I scanned this to my computer and then flipped the drawing horizontally. For fused applique, pattern pieces need to be a mirror image of the original drawing. I made 3 copies of the inverted drawing so I could cut up the pictures to make patterns to cut pieces to make a raw-edge applique. It's important to have multiple copies as it's not possible to cut out all the parts from one copy.
Here's a list of the patterns pieces I cut from the drawing: separate ears, muzzle with the white forehead blaze, tongue, nose, eyes, freckles, both halves of the face and a triangular neck piece. With raw-edge applique, the pattern pieces don't need any seam allowance.
I used Thermoweb Heat'n Bond Medium Weight to fuse the components. I had the medium weight on hand, but Lightweight would have also been fine for this project.
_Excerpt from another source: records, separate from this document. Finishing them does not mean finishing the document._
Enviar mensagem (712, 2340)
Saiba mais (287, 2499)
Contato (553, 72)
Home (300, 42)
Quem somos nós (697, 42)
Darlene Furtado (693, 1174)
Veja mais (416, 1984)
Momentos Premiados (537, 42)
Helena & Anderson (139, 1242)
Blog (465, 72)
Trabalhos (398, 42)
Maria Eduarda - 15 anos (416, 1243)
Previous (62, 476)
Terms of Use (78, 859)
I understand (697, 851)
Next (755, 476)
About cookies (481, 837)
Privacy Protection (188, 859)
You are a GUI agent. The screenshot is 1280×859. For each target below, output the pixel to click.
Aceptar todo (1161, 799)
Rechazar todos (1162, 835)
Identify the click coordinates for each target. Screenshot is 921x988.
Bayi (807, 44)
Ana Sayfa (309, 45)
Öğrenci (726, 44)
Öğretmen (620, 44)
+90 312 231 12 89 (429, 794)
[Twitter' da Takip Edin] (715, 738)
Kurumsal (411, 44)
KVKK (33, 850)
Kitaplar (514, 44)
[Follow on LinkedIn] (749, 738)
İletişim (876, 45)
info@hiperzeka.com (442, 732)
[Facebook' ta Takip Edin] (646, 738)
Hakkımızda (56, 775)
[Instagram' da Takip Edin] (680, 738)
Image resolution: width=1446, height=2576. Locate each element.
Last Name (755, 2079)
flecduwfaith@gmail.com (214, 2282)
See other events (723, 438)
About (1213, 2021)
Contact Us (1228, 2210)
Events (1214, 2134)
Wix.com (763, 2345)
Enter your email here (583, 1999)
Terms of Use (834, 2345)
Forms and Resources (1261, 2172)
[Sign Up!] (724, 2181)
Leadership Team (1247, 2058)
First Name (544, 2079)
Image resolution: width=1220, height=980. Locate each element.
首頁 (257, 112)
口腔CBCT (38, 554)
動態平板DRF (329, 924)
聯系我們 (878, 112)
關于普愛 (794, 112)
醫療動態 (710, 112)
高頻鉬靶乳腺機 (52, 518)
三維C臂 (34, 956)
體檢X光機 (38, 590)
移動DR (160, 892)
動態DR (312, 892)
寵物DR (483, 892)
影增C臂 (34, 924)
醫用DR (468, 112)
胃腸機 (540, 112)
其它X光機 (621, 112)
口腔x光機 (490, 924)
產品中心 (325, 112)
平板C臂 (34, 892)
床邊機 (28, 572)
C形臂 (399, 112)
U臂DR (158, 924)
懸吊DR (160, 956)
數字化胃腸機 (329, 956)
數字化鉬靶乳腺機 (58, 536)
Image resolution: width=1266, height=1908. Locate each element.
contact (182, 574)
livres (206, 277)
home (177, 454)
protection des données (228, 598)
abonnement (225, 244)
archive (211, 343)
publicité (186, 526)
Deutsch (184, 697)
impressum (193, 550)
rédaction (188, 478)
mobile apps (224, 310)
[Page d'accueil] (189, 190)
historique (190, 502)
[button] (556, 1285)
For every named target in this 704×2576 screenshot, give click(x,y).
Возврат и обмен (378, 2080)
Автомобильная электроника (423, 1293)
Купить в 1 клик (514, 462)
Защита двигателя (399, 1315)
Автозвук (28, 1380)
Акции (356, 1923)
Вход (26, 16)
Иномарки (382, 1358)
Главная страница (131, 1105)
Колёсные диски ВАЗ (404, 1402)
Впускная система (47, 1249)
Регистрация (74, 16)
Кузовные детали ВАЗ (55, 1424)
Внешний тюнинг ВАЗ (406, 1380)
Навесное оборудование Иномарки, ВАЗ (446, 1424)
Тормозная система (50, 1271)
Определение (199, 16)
First fuse the Heat-n-Bond to the BACK side of each fabric. (This product includes excellent directions for its use). Then using a pencil, trace around each pattern piece on the paper side of the fused Heat'n Bond. Cut out each component of the applique. Remove the paper and fuse to the pillow cover. Stitch around each piece using either a narrow width zig-zag stitch with a very short stitch length or use a blanket stitch if your machine has one. Before you start sewing: Practice the stitching on some scraps of the fused fabric to see what works best on your sewing machine and which type of stitching you prefer. I used a zig-zag on this piece.
The sparkle in each eye is an embroidered French knot, and the lips were also embroidered using a back stitch.
I added a border to my appliqued square. The back of the pillow is the same fabric as the border. I chose to use an envelope closure, but lots of other pillow finishes would work too.